## WHAT THE TASK REQUIRES
Pull out the lines of the records below, from the line containing "Open the Colors" through the end of the records, and reproduce them word for word.

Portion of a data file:
↓↓↓
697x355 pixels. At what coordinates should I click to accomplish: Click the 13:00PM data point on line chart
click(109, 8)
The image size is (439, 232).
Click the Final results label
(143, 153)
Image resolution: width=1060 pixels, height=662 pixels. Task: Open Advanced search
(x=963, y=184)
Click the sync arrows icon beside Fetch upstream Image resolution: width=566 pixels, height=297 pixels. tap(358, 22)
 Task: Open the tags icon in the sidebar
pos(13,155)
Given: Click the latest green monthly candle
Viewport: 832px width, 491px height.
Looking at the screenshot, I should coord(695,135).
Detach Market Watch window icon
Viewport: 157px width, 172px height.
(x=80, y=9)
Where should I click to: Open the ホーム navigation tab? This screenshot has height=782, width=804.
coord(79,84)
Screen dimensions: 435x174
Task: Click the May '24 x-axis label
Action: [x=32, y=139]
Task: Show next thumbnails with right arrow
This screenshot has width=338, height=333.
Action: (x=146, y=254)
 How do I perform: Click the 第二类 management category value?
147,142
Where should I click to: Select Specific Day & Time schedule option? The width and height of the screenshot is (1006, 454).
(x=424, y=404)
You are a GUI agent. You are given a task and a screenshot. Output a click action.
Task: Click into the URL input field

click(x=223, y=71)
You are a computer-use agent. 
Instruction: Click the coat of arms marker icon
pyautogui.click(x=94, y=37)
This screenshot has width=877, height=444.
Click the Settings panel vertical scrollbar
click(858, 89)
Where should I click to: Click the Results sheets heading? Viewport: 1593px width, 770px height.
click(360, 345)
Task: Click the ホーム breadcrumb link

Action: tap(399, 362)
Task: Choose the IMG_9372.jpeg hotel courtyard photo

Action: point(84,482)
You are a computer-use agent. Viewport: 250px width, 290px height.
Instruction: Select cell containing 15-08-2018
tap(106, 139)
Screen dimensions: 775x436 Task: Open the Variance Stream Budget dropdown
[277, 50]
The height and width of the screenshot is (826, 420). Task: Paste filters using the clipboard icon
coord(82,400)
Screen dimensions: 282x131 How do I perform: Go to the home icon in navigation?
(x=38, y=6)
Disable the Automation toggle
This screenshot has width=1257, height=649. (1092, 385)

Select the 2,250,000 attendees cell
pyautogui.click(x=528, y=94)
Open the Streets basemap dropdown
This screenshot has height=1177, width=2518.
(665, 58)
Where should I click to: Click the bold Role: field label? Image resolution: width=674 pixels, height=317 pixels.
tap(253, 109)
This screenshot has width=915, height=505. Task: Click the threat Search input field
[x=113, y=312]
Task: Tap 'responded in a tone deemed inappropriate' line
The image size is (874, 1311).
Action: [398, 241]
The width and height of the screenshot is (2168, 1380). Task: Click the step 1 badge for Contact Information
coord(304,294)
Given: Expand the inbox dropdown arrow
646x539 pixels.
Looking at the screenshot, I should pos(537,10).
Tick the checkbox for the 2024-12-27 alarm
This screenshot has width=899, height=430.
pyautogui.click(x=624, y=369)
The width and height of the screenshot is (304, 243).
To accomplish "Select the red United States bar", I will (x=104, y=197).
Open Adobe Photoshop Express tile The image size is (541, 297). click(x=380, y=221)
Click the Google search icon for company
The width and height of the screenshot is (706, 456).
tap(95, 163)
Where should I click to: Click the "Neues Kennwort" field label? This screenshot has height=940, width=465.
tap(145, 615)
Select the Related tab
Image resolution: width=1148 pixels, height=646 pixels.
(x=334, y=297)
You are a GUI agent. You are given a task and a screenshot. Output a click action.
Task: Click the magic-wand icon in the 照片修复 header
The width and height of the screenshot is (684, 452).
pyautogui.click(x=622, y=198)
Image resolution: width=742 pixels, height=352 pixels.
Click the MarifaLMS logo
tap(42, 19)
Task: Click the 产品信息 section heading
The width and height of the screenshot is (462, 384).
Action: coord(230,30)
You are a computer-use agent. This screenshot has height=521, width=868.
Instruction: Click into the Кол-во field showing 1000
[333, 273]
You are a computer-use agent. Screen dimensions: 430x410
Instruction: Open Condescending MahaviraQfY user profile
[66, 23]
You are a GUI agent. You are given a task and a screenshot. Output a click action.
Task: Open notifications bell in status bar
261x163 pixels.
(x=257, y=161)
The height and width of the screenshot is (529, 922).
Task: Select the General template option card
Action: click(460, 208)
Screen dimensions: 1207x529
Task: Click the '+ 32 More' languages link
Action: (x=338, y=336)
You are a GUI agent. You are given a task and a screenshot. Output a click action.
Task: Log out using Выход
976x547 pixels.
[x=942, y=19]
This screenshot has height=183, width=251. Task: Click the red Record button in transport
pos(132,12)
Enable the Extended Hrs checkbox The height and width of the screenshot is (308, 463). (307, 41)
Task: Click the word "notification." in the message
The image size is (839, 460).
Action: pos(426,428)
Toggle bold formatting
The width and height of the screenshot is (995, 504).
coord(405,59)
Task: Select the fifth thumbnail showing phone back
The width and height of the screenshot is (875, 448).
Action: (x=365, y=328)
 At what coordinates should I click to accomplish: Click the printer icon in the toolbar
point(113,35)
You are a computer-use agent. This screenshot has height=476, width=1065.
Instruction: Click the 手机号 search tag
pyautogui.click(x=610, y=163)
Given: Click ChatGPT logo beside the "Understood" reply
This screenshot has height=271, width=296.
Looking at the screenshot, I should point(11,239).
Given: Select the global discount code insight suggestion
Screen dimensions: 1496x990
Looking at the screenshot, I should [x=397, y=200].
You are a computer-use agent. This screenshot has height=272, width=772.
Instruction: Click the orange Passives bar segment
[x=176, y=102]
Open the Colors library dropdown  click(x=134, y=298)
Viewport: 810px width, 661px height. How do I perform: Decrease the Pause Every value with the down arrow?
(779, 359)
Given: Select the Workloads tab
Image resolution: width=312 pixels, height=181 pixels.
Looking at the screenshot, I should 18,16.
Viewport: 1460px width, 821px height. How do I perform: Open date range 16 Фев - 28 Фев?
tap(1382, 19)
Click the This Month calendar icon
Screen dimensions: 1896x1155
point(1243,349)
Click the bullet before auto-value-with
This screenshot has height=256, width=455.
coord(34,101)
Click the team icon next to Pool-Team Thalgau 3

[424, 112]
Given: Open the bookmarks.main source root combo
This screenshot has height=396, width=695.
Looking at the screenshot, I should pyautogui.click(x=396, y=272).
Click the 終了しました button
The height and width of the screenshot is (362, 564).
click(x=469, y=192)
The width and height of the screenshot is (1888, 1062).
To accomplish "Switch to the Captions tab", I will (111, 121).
↑↑↑
## SOLUTION FOR THIS TASK
Open the Colors library dropdown  click(x=134, y=298)
Viewport: 810px width, 661px height. How do I perform: Decrease the Pause Every value with the down arrow?
(779, 359)
Given: Select the Workloads tab
Image resolution: width=312 pixels, height=181 pixels.
Looking at the screenshot, I should 18,16.
Viewport: 1460px width, 821px height. How do I perform: Open date range 16 Фев - 28 Фев?
tap(1382, 19)
Click the This Month calendar icon
Screen dimensions: 1896x1155
point(1243,349)
Click the bullet before auto-value-with
This screenshot has height=256, width=455.
coord(34,101)
Click the team icon next to Pool-Team Thalgau 3

[424, 112]
Given: Open the bookmarks.main source root combo
This screenshot has height=396, width=695.
Looking at the screenshot, I should pyautogui.click(x=396, y=272).
Click the 終了しました button
The height and width of the screenshot is (362, 564).
click(x=469, y=192)
The width and height of the screenshot is (1888, 1062).
To accomplish "Switch to the Captions tab", I will (111, 121).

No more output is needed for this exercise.